Why Does My Dog Ignore MeThe most common thing I see with humans and dogs connected by a leash is the dog ignoring the human and the human trying to not be ignored by the dog. At best it is annoying, at worst a threat to all involved including passersby.

Just to get us all on the same page an owner that can change directions, speed, or throw the dog some other sort of “curve” and NOT fool the dog is connected to the dog. By not “fool” I mean the dog preserves a slack leash and doesn’t tug or feel a tug. Most of the time this connection is visual, with the dog either watching the human or frequently glancing over to “check in”. Some dogs can maintain this awareness through other means and can’t be fooled even though we would all swear the dog isn’t looking at the owner at all. This should have no relationship to the length of lead or amount of distraction. So a dog can be connected with low distraction then lose connection with additional stimulus. There is a unity in this connection that anyone can see as they move through space as a team. It is obvious the dog cares what the person is doing, or going to do. The person’s attention is outward, the dog’s attention is towards the handler primarily. The dog truly cares what the owner thinks and bases it’s responses to stimuli on the cues offered by the handler.

The disconnected dog is not looking at the handler. Usually it uses a taught leash to keep track of the owner’s movement. The dogs attention is outward. The human’s attention is towards the dog. It looks like the person is just a big bummer keeping the dog from going/doing what it wants to do. The second the dog disconnects it is obvious. Remember the dog is the one managing this not the person so connection can’t be forced.

Why is this? How does it happen? How do we fix it?

First of all, if your method of fixing it involves chronic intervention it isn’t getting fixed. So if over time you are continually waving food, continually popping a correction collar, continually lifting up on a head halter, continually pushing the button on an e-collar you aren’t fixing it. The hallmark of an effective fix is we can do it less and less, in the case of food using it less, in the case of correction using it less and more lightly. Remember I’ve said in previous blogs that whoever is doing the relationship work in the relationship takes the subordinate role, so we want the dog to do that work instead of us managing the dog.

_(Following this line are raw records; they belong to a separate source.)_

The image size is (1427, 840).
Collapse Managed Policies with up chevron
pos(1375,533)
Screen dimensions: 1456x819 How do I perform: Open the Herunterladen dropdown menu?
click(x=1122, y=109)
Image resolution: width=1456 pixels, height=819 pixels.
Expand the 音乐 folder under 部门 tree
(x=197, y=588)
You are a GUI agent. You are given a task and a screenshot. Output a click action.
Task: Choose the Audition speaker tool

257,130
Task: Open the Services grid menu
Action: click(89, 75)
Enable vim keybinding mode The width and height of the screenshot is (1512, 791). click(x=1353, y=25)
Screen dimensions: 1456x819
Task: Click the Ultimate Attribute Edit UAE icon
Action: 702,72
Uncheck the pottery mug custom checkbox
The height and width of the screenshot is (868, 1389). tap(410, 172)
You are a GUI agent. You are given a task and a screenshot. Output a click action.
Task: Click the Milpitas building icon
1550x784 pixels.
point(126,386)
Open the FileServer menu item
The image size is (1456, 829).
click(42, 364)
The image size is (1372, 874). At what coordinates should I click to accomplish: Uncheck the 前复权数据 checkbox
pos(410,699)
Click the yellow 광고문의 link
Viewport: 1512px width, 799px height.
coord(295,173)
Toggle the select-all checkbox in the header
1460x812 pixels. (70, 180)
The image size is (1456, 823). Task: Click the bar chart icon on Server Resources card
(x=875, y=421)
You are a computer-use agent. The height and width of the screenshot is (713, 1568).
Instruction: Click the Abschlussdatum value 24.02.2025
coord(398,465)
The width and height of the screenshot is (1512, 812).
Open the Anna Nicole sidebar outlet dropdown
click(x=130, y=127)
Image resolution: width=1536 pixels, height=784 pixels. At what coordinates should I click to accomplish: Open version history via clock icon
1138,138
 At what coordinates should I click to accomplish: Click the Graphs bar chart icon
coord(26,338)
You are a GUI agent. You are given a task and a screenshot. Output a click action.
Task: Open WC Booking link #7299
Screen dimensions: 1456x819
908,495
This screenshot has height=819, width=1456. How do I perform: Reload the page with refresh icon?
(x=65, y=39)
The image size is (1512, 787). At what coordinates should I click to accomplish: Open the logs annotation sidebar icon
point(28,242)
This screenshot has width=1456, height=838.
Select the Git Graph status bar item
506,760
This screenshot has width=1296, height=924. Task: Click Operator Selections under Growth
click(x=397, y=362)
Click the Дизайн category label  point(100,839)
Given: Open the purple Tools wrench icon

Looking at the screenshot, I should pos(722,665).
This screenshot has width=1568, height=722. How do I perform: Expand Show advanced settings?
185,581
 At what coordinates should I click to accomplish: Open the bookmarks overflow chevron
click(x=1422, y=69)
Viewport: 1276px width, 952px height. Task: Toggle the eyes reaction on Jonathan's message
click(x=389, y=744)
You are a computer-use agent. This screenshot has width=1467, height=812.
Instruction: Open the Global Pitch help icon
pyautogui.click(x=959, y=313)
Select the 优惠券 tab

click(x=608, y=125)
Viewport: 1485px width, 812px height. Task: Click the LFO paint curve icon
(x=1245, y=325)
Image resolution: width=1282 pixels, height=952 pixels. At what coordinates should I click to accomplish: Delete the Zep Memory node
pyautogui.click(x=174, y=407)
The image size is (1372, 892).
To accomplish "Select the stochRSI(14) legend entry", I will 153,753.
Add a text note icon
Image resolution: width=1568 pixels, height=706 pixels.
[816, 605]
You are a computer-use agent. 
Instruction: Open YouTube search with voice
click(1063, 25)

So we know what the problem is, we know what it looks like now, let’s talk about real fixes – how do you become relevant where previously you were irrelevant?

A normal dog has a desperate, innate drive to cover ground. By this I mean to go places, to see, to interact, to seek prey or food. A dog that sat in one spot would just starve and die. If you would like to be meaningful to the dog on the leash you must be seen as an integral part of getting to cover ground. A lot of tools or methods could work to make this mental shift but here’s what works for me. By the way these methods aren’t novel, they are probably as old as the relationship between man and dog.

My deal with the dog is you can’t cover ground unless you are connected to me. It’s that simple. So I train the dog to be mindful of me and move as a team in a low stimulus area, like their own living room. Once that dog is dialed in, stops when I stop, turns when I turn, we are ready to add the next stimulus. Remember the goal is ALWAYS for the dog to pick me first. Pick my direction over it’s own drive – because that is the only way it will get to cover ground. So now the front door is open that the dog goes through for daily walk. Wide open. I move towards the door, the second the dog disconnects from me I move AWAY from the door. I remove the potential to cover ground. Once away and the dog is back with me we move forward again. We each time stretch the connection forward until it breaks, then we go back to a spot where we were connected and start again.

The longer you can stay connected to me, the more ground you get to cover. That is a proposition that no dog can turn down in the long run. So if the first week you don’t get past the mailbox don’t despair, when the dog realizes the rules he will trade compliance for the right to cover ground.

A wide variety of tools can get you there, as your skill level with dogs increases the amount of dogs you can influence with diverse approaches will increase too. For help with the mechanics of this a good dog trainer is extremely useful. But the mentality of not covering ground until there is connection is the linchpin to success in my mind.